Shah likewise dismissed the RICO allegations, agreeing the 11th Amendment protects Pritzker and Ayala from RICO litigation seeking monetary damages for actions they took in their official capacities. And although he agreed the requests for nominal, compensatory and punitive damages under the IDEA, ADA, 14th Amendment and Rehabilitation Act aren’t moot, he said the plaintiffs can’t bring those claims until they exhaust the IDEA’s administrative processes — or at least make allegations that going through those steps wouldn’t be able to deliver the same relief they seek through the class action.

In addressing RICO claims against the school districts, Shah said the complaint doesn’t meet the pleading standards for fraud because the assertions are based “on information and belief” with “no grounds to suspect fraud” and too vague to satisfy requirements for specifics.
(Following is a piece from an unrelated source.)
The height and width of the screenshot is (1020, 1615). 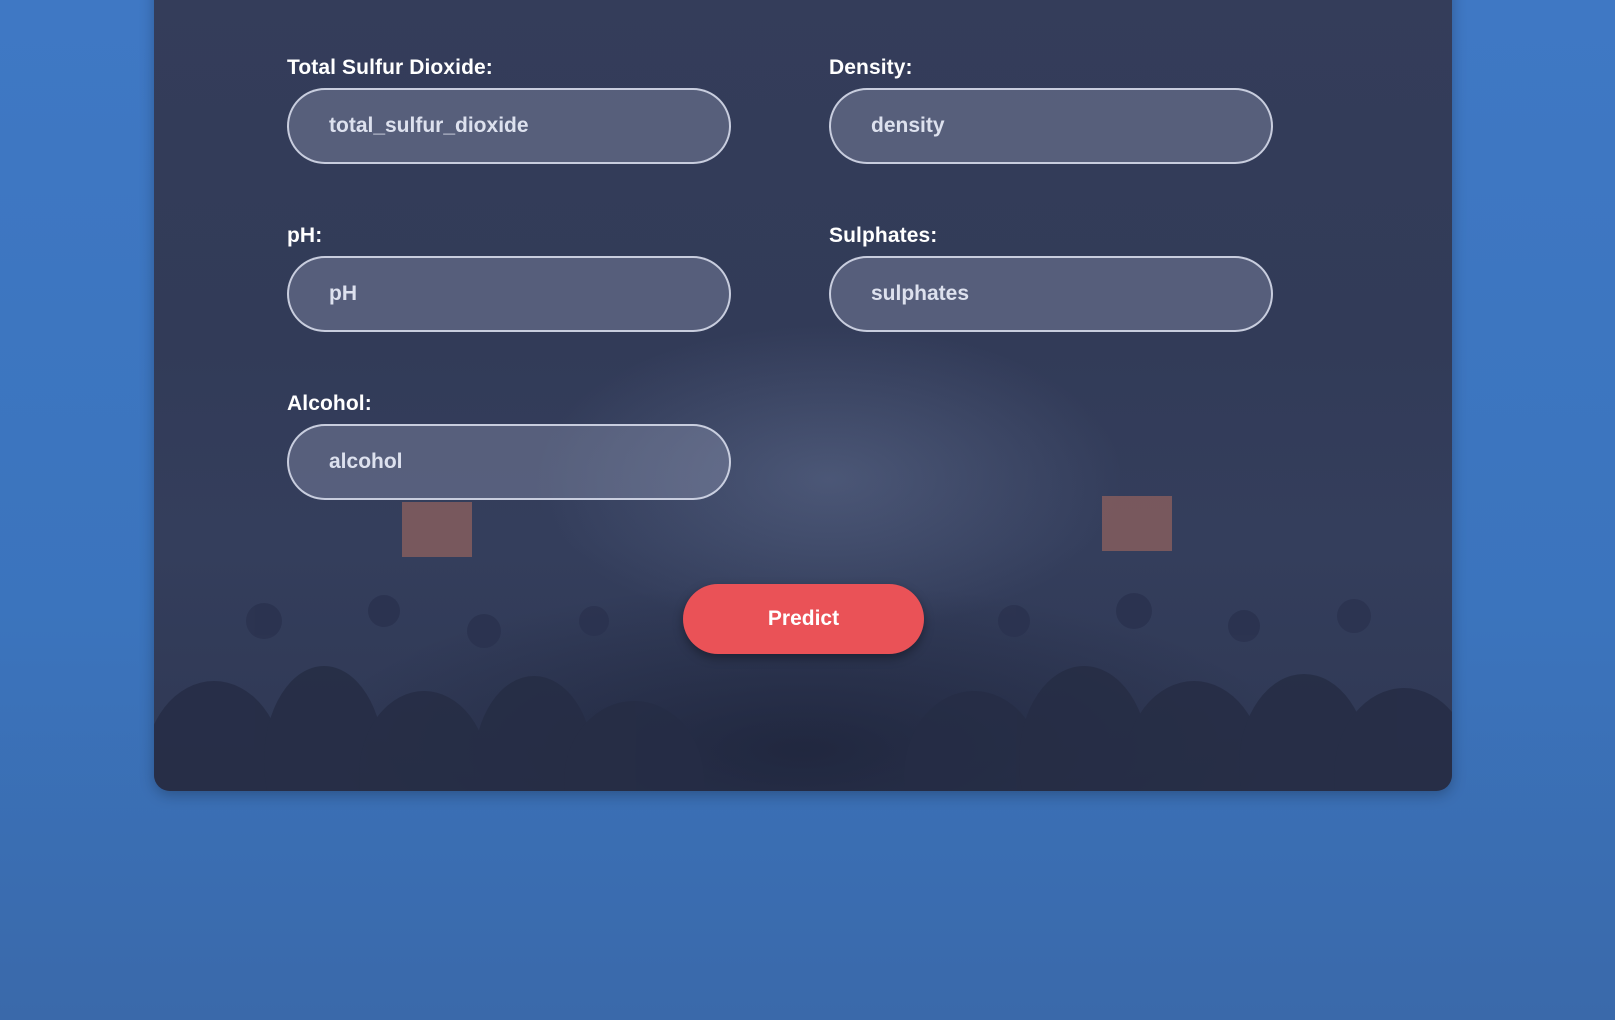 I want to click on crowd-flag-right, so click(x=1137, y=524).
And even if the school districts did commit wire or mail fraud, that wouldn’t be the cause of the plaintiffs’ IDEA allegations.

“Assuming plaintiffs were injured at all, they were injured by defendants’ lack of compliance with the IDEA — not by defendants’ misrepresentations to the federal government about their compliance,” Shah wrote. “Those misrepresentations would instead have injured the government, which gave the state funding on the explicit condition that the state comply with the IDEA. The absence of proximate cause cannot be fixed by amending the complaint, and because amending the RICO claims would be futile, those claims are dismissed with prejudice”

Shah’s dismissal of the other claims was without prejudice, meaning the parents are able to refile those claims and try again, if they can fix the deficiencies in their complaint identified by the judge.

The parents have been represented in the case by attorney Rory J. Bellantoni, of the Brain Injury Rights Group, of New York.

The Chicago Board of Education has been represented by attorneys Christy L. Michaelson and Elizabeth K. Barton, of its Department of Law.

OTHS has been represented by attorneys Eric B. Bernard and William F. Gleason, of the firm of Petrarca Gleason Boyle & Izzo, of Oak Brook.

The state defendants were represented by Assistant Illinois Attorney General Mary A. Johnston.